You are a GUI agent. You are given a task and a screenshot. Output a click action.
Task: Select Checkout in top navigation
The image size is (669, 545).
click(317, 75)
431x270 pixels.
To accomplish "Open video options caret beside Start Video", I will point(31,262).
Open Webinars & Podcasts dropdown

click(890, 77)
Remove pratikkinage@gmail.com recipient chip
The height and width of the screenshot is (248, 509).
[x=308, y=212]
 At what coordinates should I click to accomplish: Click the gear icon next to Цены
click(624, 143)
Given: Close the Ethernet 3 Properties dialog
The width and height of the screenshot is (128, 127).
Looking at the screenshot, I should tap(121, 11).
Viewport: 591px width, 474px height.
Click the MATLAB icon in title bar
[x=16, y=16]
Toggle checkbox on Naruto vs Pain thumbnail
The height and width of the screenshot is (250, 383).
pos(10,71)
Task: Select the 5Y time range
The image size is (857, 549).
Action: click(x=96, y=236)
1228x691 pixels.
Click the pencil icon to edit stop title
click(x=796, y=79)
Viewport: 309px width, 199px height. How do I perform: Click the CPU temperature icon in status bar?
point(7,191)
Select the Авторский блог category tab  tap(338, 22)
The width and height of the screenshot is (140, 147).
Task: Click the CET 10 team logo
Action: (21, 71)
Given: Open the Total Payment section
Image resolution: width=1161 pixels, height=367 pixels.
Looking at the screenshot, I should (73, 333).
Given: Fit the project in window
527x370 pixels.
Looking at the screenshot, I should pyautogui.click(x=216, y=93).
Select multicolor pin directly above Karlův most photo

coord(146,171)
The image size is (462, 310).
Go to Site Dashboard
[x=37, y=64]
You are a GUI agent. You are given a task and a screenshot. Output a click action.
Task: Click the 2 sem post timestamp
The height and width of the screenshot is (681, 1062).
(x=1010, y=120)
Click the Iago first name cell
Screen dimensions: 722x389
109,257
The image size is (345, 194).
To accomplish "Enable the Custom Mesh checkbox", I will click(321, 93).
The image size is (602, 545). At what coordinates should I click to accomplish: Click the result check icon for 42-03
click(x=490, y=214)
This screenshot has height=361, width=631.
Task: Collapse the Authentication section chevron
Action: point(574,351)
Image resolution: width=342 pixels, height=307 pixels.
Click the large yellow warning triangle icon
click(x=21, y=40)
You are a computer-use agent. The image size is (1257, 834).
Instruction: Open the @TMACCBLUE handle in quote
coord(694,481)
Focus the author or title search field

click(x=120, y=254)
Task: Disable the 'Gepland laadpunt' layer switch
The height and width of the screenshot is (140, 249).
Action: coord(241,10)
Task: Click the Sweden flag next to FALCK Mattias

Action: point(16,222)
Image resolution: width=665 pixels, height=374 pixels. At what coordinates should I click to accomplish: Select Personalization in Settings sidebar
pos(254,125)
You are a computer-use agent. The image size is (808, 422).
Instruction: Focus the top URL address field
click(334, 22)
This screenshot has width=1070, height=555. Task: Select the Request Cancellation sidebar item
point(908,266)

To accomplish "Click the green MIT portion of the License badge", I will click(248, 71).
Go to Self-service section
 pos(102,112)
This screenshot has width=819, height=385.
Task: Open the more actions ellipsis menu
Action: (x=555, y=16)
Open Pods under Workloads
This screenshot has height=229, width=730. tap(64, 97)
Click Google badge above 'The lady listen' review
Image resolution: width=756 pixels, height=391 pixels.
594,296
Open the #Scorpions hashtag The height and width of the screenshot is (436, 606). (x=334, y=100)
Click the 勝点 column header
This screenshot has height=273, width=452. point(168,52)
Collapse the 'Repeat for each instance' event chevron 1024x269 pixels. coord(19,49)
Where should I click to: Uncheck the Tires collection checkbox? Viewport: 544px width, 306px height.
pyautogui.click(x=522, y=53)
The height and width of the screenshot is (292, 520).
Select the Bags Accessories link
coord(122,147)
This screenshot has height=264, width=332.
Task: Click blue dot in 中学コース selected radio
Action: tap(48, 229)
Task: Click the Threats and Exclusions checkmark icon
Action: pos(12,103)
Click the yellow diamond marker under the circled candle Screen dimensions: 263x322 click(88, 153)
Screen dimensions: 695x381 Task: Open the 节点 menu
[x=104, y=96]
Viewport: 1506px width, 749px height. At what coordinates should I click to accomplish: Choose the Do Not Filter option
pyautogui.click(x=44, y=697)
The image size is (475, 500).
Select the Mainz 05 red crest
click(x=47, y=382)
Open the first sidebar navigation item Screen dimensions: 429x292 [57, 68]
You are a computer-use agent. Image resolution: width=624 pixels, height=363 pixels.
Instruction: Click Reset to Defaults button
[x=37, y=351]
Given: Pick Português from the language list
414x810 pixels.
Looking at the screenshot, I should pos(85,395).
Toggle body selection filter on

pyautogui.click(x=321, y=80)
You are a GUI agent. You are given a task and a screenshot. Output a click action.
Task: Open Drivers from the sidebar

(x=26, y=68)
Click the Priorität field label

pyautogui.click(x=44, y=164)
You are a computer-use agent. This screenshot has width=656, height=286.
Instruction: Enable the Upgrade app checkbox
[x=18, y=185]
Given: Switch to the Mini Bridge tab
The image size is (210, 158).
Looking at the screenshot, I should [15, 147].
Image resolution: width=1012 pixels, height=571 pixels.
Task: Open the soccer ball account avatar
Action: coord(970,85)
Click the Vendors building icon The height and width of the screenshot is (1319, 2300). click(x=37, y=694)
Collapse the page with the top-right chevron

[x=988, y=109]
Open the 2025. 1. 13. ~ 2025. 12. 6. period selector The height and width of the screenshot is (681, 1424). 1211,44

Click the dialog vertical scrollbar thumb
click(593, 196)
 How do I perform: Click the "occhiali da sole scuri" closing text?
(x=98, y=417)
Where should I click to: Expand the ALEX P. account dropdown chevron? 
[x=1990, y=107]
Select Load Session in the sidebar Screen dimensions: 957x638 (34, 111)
_ _ _ _ _ _ _
Rewrite every line of the records above as a Markdown table with two columns, No. and Line. Number the rows in order starting from 1, and leave out blank lines.

- [Worked solution]
| No. | Line |
|---|---|
| 1 | You are a GUI agent. You are given a task and a screenshot. Output a click action. |
| 2 | Task: Select Checkout in top navigation |
| 3 | The image size is (669, 545). |
| 4 | click(317, 75) |
| 5 | 431x270 pixels. |
| 6 | To accomplish "Open video options caret beside Start Video", I will point(31,262). |
| 7 | Open Webinars & Podcasts dropdown |
| 8 | click(890, 77) |
| 9 | Remove pratikkinage@gmail.com recipient chip |
| 10 | The height and width of the screenshot is (248, 509). |
| 11 | [x=308, y=212] |
| 12 |  At what coordinates should I click to accomplish: Click the gear icon next to Цены |
| 13 | click(624, 143) |
| 14 | Given: Close the Ethernet 3 Properties dialog |
| 15 | The width and height of the screenshot is (128, 127). |
| 16 | Looking at the screenshot, I should tap(121, 11). |
| 17 | Viewport: 591px width, 474px height. |
| 18 | Click the MATLAB icon in title bar |
| 19 | [x=16, y=16] |
| 20 | Toggle checkbox on Naruto vs Pain thumbnail |
| 21 | The height and width of the screenshot is (250, 383). |
| 22 | pos(10,71) |
| 23 | Task: Select the 5Y time range |
| 24 | The image size is (857, 549). |
| 25 | Action: click(x=96, y=236) |
| 26 | 1228x691 pixels. |
| 27 | Click the pencil icon to edit stop title |
| 28 | click(x=796, y=79) |
| 29 | Viewport: 309px width, 199px height. How do I perform: Click the CPU temperature icon in status bar? |
| 30 | point(7,191) |
| 31 | Select the Авторский блог category tab  tap(338, 22) |
| 32 | The width and height of the screenshot is (140, 147). |
| 33 | Task: Click the CET 10 team logo |
| 34 | Action: (21, 71) |
| 35 | Given: Open the Total Payment section |
| 36 | Image resolution: width=1161 pixels, height=367 pixels. |
| 37 | Looking at the screenshot, I should (73, 333). |
| 38 | Given: Fit the project in window |
| 39 | 527x370 pixels. |
| 40 | Looking at the screenshot, I should pyautogui.click(x=216, y=93). |
| 41 | Select multicolor pin directly above Karlův most photo |
| 42 | coord(146,171) |
| 43 | The image size is (462, 310). |
| 44 | Go to Site Dashboard |
| 45 | [x=37, y=64] |
| 46 | You are a GUI agent. You are given a task and a screenshot. Output a click action. |
| 47 | Task: Click the 2 sem post timestamp |
| 48 | The height and width of the screenshot is (681, 1062). |
| 49 | (x=1010, y=120) |
| 50 | Click the Iago first name cell |
| 51 | Screen dimensions: 722x389 |
| 52 | 109,257 |
| 53 | The image size is (345, 194). |
| 54 | To accomplish "Enable the Custom Mesh checkbox", I will click(321, 93). |
| 55 | The image size is (602, 545). At what coordinates should I click to accomplish: Click the result check icon for 42-03 |
| 56 | click(x=490, y=214) |
| 57 | This screenshot has height=361, width=631. |
| 58 | Task: Collapse the Authentication section chevron |
| 59 | Action: point(574,351) |
| 60 | Image resolution: width=342 pixels, height=307 pixels. |
| 61 | Click the large yellow warning triangle icon |
| 62 | click(x=21, y=40) |
| 63 | You are a computer-use agent. The image size is (1257, 834). |
| 64 | Instruction: Open the @TMACCBLUE handle in quote |
| 65 | coord(694,481) |
| 66 | Focus the author or title search field |
| 67 | click(x=120, y=254) |
| 68 | Task: Disable the 'Gepland laadpunt' layer switch |
| 69 | The height and width of the screenshot is (140, 249). |
| 70 | Action: coord(241,10) |
| 71 | Task: Click the Sweden flag next to FALCK Mattias |
| 72 | Action: point(16,222) |
| 73 | Image resolution: width=665 pixels, height=374 pixels. At what coordinates should I click to accomplish: Select Personalization in Settings sidebar |
| 74 | pos(254,125) |
| 75 | You are a computer-use agent. The image size is (808, 422). |
| 76 | Instruction: Focus the top URL address field |
| 77 | click(334, 22) |
| 78 | This screenshot has width=1070, height=555. Task: Select the Request Cancellation sidebar item |
| 79 | point(908,266) |
| 80 | To accomplish "Click the green MIT portion of the License badge", I will click(248, 71). |
| 81 | Go to Self-service section |
| 82 |  pos(102,112) |
| 83 | This screenshot has width=819, height=385. |
| 84 | Task: Open the more actions ellipsis menu |
| 85 | Action: (x=555, y=16) |
| 86 | Open Pods under Workloads |
| 87 | This screenshot has height=229, width=730. tap(64, 97) |
| 88 | Click Google badge above 'The lady listen' review |
| 89 | Image resolution: width=756 pixels, height=391 pixels. |
| 90 | 594,296 |
| 91 | Open the #Scorpions hashtag The height and width of the screenshot is (436, 606). (x=334, y=100) |
| 92 | Click the 勝点 column header |
| 93 | This screenshot has height=273, width=452. point(168,52) |
| 94 | Collapse the 'Repeat for each instance' event chevron 1024x269 pixels. coord(19,49) |
| 95 | Where should I click to: Uncheck the Tires collection checkbox? Viewport: 544px width, 306px height. |
| 96 | pyautogui.click(x=522, y=53) |
| 97 | The height and width of the screenshot is (292, 520). |
| 98 | Select the Bags Accessories link |
| 99 | coord(122,147) |
| 100 | This screenshot has height=264, width=332. |
| 101 | Task: Click blue dot in 中学コース selected radio |
| 102 | Action: tap(48, 229) |
| 103 | Task: Click the Threats and Exclusions checkmark icon |
| 104 | Action: pos(12,103) |
| 105 | Click the yellow diamond marker under the circled candle Screen dimensions: 263x322 click(88, 153) |
| 106 | Screen dimensions: 695x381 Task: Open the 节点 menu |
| 107 | [x=104, y=96] |
| 108 | Viewport: 1506px width, 749px height. At what coordinates should I click to accomplish: Choose the Do Not Filter option |
| 109 | pyautogui.click(x=44, y=697) |
| 110 | The image size is (475, 500). |
| 111 | Select the Mainz 05 red crest |
| 112 | click(x=47, y=382) |
| 113 | Open the first sidebar navigation item Screen dimensions: 429x292 [57, 68] |
| 114 | You are a computer-use agent. Image resolution: width=624 pixels, height=363 pixels. |
| 115 | Instruction: Click Reset to Defaults button |
| 116 | [x=37, y=351] |
| 117 | Given: Pick Português from the language list |
| 118 | 414x810 pixels. |
| 119 | Looking at the screenshot, I should pos(85,395). |
| 120 | Toggle body selection filter on |
| 121 | pyautogui.click(x=321, y=80) |
| 122 | You are a GUI agent. You are given a task and a screenshot. Output a click action. |
| 123 | Task: Open Drivers from the sidebar |
| 124 | (x=26, y=68) |
| 125 | Click the Priorität field label |
| 126 | pyautogui.click(x=44, y=164) |
| 127 | You are a computer-use agent. This screenshot has width=656, height=286. |
| 128 | Instruction: Enable the Upgrade app checkbox |
| 129 | [x=18, y=185] |
| 130 | Given: Switch to the Mini Bridge tab |
| 131 | The image size is (210, 158). |
| 132 | Looking at the screenshot, I should [15, 147]. |
| 133 | Image resolution: width=1012 pixels, height=571 pixels. |
| 134 | Task: Open the soccer ball account avatar |
| 135 | Action: coord(970,85) |
| 136 | Click the Vendors building icon The height and width of the screenshot is (1319, 2300). click(x=37, y=694) |
| 137 | Collapse the page with the top-right chevron |
| 138 | [x=988, y=109] |
| 139 | Open the 2025. 1. 13. ~ 2025. 12. 6. period selector The height and width of the screenshot is (681, 1424). 1211,44 |
| 140 | Click the dialog vertical scrollbar thumb |
| 141 | click(593, 196) |
| 142 |  How do I perform: Click the "occhiali da sole scuri" closing text? |
| 143 | (x=98, y=417) |
| 144 | Where should I click to: Expand the ALEX P. account dropdown chevron?  |
| 145 | [x=1990, y=107] |
| 146 | Select Load Session in the sidebar Screen dimensions: 957x638 (34, 111) |